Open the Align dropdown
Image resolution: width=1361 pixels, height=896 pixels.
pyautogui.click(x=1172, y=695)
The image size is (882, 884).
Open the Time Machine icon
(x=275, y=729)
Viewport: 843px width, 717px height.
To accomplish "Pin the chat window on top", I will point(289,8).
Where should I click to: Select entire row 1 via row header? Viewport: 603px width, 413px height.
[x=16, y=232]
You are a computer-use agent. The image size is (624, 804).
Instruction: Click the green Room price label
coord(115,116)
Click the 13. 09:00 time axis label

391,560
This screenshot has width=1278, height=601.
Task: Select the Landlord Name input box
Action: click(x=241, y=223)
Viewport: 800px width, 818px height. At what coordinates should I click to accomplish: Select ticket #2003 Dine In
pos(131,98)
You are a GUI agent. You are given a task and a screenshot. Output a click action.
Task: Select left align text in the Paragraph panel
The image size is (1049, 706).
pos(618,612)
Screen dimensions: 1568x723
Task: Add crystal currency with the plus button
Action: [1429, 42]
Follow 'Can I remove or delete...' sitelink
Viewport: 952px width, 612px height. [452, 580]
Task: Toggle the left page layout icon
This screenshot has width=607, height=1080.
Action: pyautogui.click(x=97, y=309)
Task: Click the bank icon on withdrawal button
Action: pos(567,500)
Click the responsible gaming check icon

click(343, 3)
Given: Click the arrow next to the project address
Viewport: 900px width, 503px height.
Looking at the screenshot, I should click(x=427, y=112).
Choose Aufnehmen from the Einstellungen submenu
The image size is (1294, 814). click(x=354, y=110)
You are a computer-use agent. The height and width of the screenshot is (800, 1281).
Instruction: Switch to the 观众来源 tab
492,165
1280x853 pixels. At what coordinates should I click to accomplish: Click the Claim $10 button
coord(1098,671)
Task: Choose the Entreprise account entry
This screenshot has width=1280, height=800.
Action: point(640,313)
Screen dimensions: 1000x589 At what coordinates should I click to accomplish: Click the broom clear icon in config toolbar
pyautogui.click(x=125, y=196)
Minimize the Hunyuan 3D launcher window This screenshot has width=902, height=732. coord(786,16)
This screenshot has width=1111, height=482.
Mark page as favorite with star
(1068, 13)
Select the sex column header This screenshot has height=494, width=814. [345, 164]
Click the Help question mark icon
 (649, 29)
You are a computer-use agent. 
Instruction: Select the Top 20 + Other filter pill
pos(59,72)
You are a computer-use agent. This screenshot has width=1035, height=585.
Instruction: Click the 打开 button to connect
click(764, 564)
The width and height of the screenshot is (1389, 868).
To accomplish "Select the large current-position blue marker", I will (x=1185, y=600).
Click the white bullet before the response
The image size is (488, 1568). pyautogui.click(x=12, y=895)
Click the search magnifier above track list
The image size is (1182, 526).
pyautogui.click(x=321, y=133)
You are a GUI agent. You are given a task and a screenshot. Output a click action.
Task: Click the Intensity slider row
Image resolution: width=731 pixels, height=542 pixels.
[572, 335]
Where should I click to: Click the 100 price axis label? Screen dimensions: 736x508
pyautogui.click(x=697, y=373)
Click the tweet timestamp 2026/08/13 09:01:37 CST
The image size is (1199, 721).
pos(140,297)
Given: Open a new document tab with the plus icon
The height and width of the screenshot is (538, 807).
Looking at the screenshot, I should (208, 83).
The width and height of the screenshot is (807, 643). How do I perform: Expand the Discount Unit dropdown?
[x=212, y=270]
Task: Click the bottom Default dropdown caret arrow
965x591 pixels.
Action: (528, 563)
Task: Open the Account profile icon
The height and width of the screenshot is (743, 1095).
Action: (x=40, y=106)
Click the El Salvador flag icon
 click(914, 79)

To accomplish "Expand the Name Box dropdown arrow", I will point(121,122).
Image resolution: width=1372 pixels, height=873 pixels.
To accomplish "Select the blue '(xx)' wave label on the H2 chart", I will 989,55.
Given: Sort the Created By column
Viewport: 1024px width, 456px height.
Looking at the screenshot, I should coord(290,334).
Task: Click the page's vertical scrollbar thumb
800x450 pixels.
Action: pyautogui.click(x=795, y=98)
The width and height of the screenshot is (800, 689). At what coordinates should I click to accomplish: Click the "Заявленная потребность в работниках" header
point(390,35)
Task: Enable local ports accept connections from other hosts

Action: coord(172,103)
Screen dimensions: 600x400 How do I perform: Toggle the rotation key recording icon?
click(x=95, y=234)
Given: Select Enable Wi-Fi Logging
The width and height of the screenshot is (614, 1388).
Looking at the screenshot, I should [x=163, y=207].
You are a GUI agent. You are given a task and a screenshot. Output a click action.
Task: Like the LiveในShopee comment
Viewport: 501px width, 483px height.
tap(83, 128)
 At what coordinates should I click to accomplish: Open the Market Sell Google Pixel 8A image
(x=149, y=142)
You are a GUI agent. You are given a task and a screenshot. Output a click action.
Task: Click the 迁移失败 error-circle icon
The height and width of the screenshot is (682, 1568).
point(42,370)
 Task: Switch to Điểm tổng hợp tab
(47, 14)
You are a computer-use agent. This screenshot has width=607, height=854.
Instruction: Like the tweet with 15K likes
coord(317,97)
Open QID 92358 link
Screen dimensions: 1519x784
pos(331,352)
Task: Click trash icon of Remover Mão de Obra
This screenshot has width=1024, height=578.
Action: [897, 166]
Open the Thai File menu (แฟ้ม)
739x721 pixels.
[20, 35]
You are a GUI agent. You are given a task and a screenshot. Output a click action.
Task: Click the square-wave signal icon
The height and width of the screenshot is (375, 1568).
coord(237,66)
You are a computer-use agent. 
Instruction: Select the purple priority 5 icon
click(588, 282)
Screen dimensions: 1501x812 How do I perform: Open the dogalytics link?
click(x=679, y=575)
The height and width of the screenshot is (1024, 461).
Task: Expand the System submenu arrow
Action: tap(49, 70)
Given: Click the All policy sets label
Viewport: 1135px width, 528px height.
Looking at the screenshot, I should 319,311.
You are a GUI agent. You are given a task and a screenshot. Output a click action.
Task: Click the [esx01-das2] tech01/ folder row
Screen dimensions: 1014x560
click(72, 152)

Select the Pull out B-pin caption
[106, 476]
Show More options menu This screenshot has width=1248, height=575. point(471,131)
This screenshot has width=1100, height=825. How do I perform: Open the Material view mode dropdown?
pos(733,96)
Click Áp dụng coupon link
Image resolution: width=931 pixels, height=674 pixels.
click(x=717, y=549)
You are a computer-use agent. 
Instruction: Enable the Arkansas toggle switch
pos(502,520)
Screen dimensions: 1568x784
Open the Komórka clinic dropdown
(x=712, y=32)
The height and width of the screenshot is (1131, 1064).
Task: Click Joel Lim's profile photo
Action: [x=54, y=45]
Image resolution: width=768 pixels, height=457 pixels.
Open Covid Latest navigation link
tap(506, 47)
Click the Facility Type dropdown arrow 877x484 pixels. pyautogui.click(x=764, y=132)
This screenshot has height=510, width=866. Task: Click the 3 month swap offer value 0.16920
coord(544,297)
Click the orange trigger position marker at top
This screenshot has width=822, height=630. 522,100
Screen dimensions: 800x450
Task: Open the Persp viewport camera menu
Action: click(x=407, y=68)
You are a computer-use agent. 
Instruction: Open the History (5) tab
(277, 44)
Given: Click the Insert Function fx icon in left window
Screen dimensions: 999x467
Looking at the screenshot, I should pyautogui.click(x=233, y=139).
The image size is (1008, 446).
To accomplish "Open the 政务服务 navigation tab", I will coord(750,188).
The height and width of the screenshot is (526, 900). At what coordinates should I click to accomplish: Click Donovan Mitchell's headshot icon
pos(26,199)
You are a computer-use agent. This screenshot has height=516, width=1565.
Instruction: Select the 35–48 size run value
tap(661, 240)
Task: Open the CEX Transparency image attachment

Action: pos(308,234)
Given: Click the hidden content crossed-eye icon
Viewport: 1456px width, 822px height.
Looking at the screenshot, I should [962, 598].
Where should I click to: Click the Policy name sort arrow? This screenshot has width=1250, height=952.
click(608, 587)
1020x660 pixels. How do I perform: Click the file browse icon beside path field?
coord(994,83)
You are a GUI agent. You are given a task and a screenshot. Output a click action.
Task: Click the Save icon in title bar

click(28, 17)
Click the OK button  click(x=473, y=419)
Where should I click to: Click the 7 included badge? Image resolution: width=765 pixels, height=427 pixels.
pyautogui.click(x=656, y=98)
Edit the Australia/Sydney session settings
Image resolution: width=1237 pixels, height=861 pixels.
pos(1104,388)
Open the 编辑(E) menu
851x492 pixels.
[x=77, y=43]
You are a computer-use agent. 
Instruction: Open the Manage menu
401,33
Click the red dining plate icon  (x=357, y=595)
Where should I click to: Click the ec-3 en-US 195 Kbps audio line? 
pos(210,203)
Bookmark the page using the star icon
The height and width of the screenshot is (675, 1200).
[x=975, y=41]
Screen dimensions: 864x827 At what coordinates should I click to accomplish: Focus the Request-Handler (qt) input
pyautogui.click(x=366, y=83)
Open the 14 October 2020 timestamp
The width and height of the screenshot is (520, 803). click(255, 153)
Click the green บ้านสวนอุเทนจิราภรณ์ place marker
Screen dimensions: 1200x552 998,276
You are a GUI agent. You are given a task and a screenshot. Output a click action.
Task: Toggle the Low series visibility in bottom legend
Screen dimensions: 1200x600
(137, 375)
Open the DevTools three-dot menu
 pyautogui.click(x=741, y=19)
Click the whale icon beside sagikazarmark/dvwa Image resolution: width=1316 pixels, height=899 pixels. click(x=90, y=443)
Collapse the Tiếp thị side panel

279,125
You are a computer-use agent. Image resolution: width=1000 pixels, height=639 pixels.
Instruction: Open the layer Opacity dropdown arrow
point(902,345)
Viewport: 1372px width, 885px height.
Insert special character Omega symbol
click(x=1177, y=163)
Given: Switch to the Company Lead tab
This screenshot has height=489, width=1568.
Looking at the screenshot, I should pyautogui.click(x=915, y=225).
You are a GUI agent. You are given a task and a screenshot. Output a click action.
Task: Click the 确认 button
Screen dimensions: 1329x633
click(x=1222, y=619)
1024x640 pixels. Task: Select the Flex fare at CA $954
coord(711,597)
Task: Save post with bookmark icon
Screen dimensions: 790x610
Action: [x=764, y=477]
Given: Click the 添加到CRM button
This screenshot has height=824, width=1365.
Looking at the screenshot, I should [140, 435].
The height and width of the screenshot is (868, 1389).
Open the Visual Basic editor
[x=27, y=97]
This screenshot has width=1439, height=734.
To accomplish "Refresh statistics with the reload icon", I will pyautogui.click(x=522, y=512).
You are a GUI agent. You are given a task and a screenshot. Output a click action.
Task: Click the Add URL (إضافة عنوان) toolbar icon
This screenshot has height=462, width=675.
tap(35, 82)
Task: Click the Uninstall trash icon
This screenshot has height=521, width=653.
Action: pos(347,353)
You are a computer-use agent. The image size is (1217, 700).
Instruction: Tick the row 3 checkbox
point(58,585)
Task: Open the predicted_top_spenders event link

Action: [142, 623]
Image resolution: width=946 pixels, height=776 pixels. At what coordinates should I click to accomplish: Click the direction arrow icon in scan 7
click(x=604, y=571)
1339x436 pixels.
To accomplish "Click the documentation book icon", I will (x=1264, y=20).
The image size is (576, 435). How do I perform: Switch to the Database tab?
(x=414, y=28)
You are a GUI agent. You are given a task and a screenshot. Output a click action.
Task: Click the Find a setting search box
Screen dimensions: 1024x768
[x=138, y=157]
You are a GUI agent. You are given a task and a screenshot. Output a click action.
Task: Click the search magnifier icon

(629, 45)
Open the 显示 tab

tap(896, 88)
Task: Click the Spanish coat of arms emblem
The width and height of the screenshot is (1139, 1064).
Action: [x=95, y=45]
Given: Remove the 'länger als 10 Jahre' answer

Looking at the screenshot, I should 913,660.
• • •
=== Try it ===
Gather each line from the entries above that includes the word "column".

=== Solved exercise ===
Select the sex column header This screenshot has height=494, width=814. [345, 164]
Given: Sort the Created By column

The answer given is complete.